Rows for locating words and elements
————

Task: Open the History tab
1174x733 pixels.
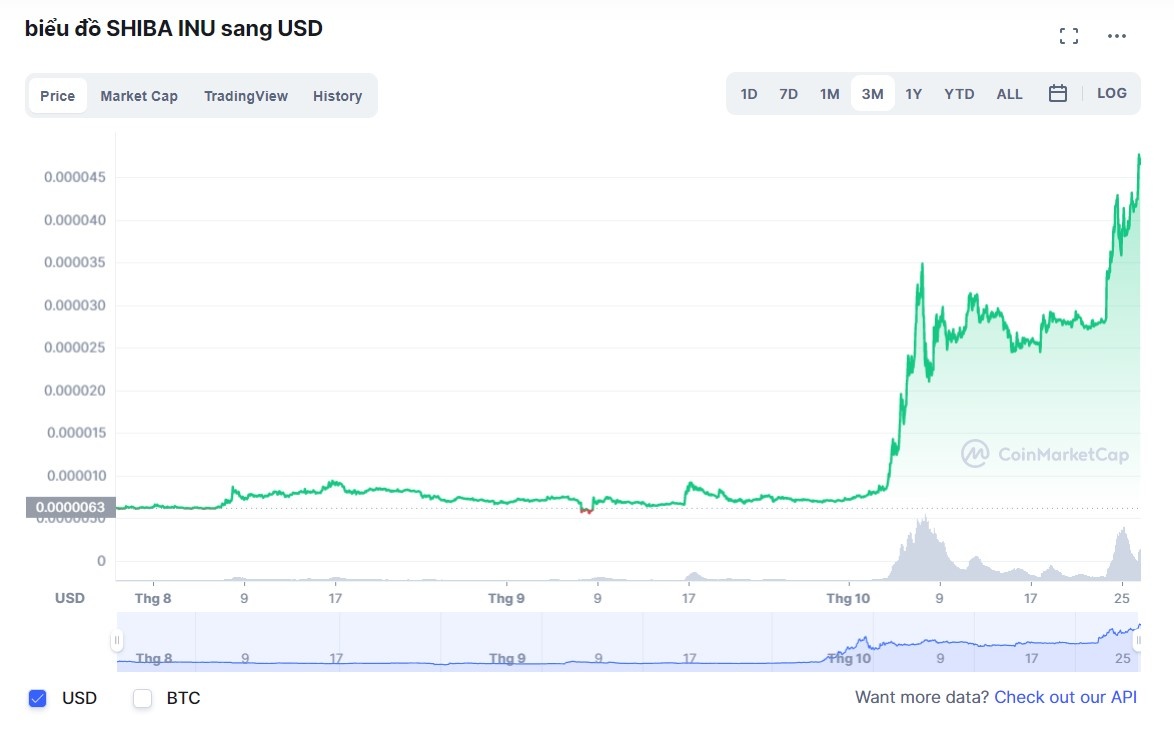Action: 337,96
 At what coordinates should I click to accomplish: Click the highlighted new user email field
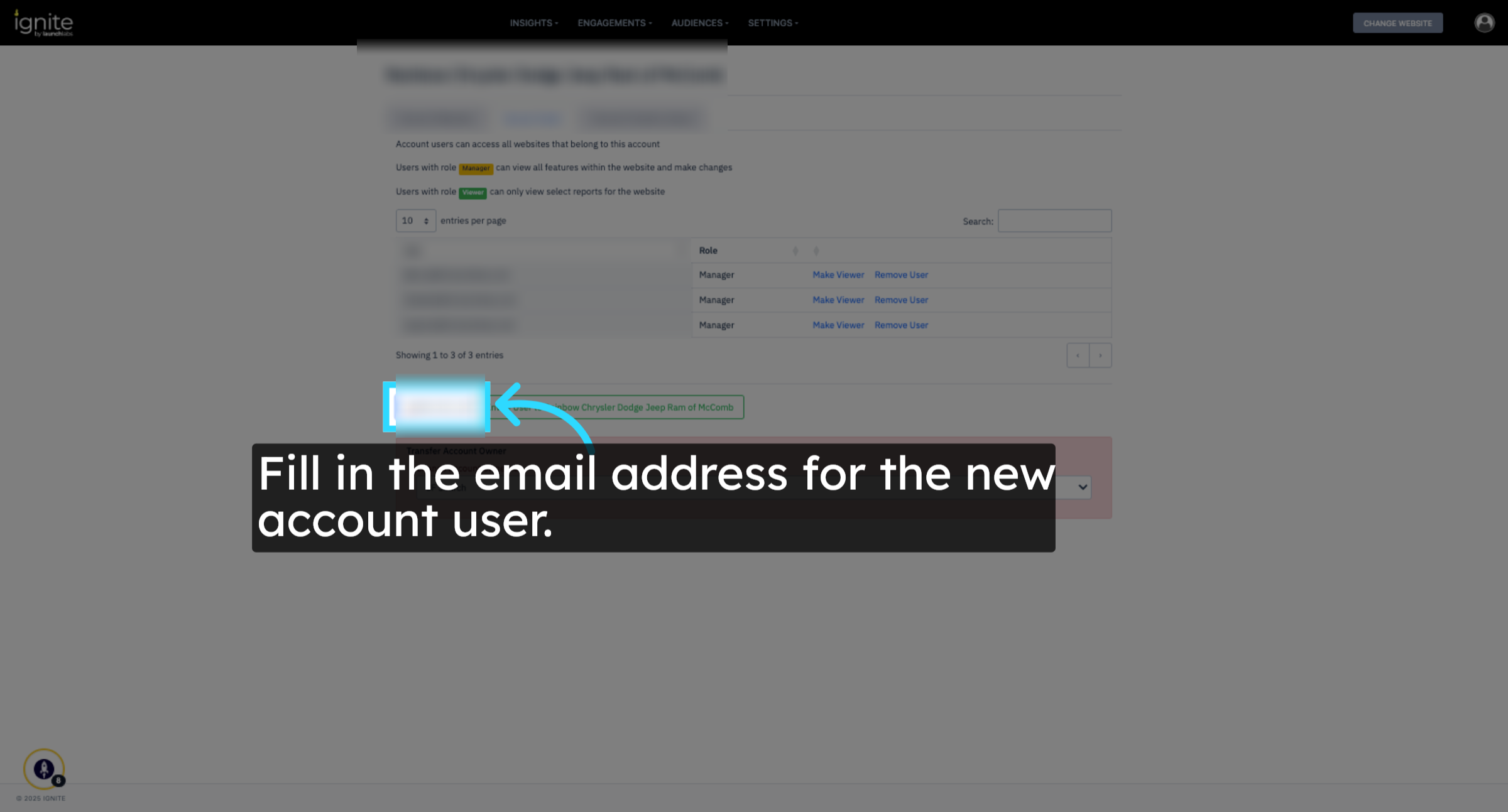pos(438,407)
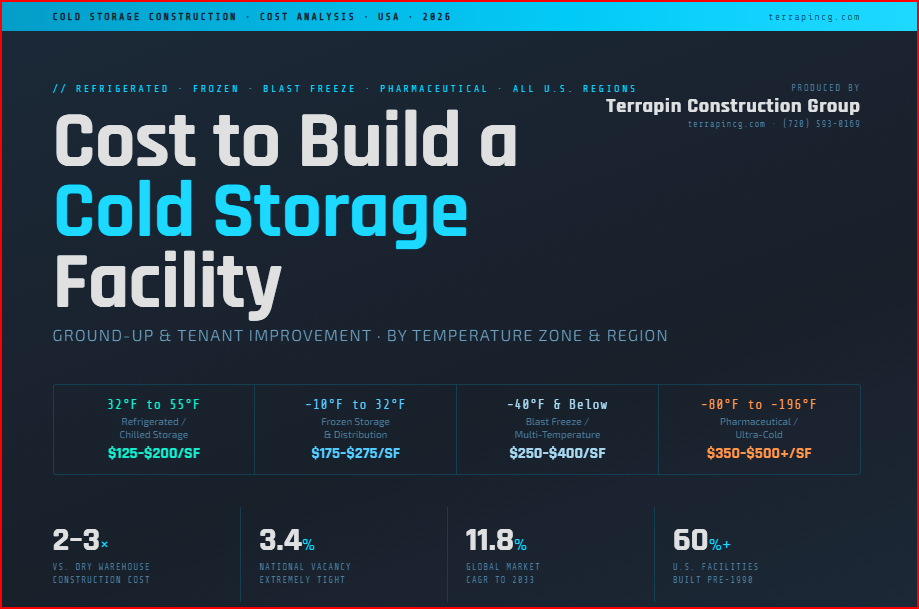919x609 pixels.
Task: Select the -40°F & Below Blast Freeze card
Action: (557, 428)
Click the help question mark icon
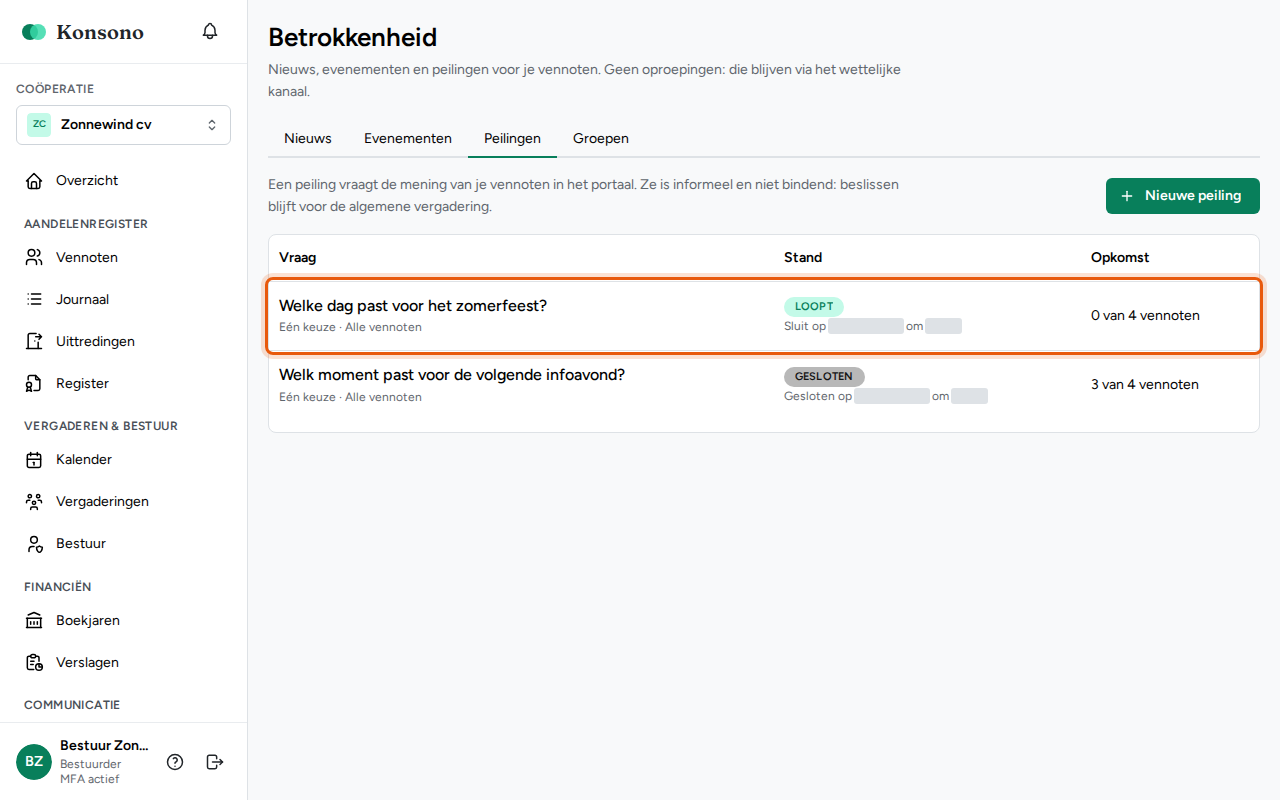 (x=175, y=762)
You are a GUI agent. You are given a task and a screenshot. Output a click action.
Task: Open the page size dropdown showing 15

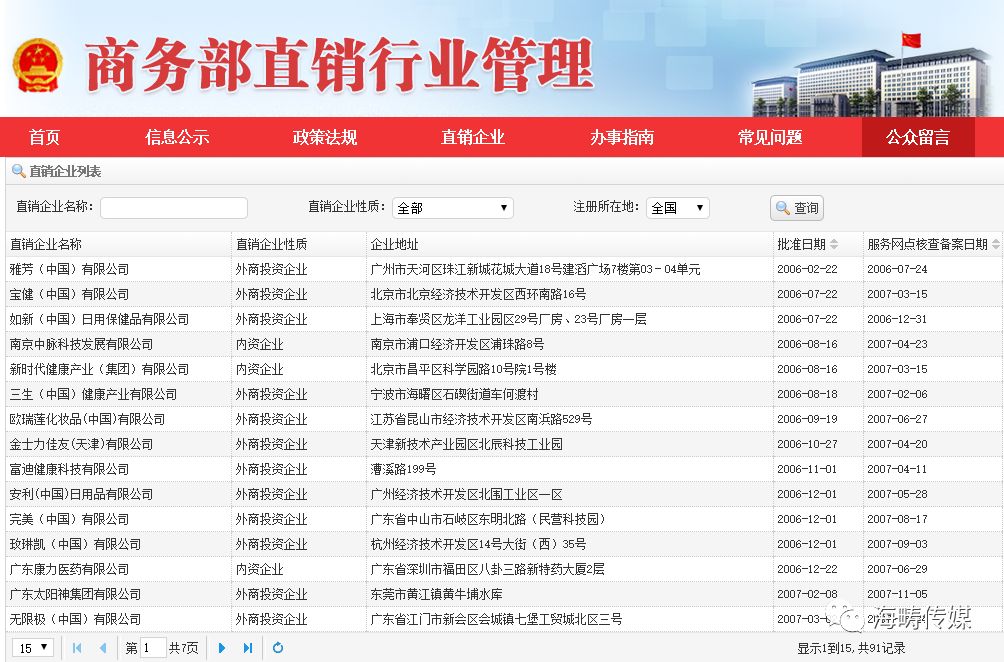34,648
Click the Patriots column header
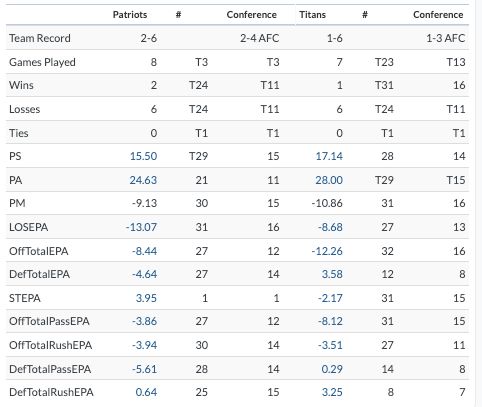 point(130,15)
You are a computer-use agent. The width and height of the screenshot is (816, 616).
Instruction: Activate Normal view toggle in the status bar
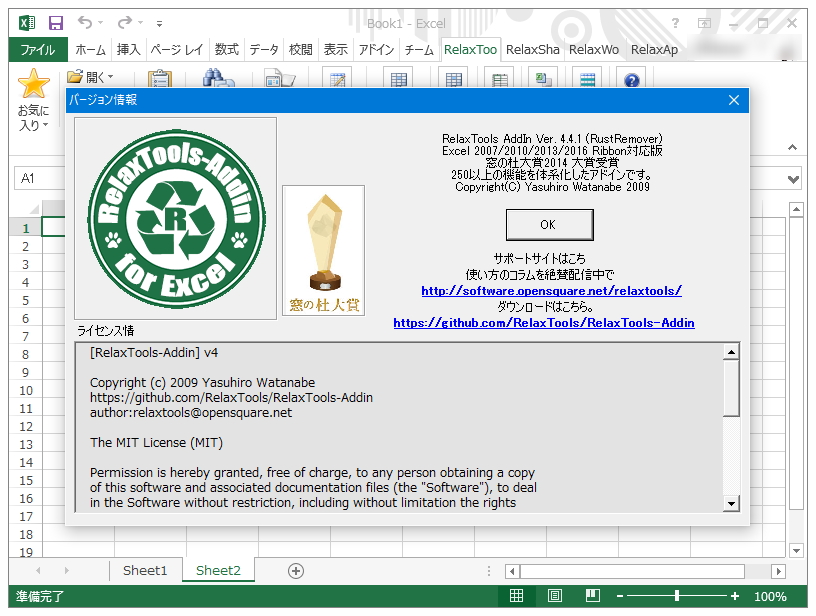516,595
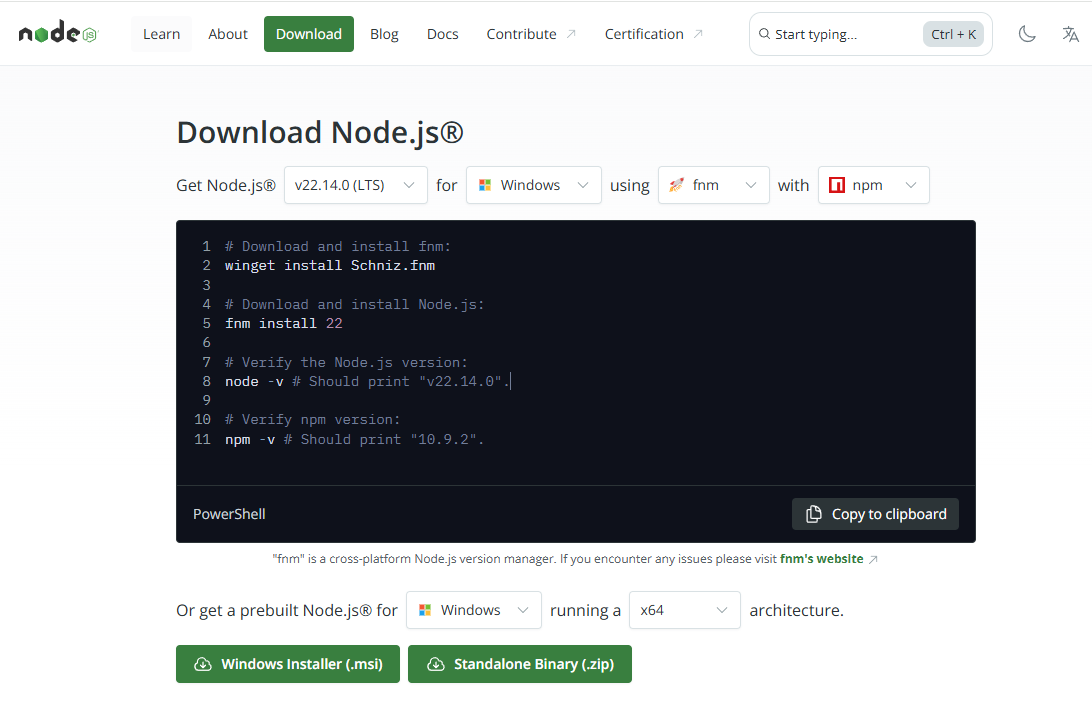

————

Stated problem – Convert the rows from the line holding "You are a computer-use" through the end of the rows, inclusive, into a two-column CSV with the headers instruction and click_point. Put the text and its answer in one quoted field each, with line breaks turned into spaces and one line per row, and leave the pictures out.

Task answer –
instruction,click_point
"You are a computer-use agent. The width and height of the screenshot is (816, 616). Instruction: Activate Normal view toggle in the status bar","516,595"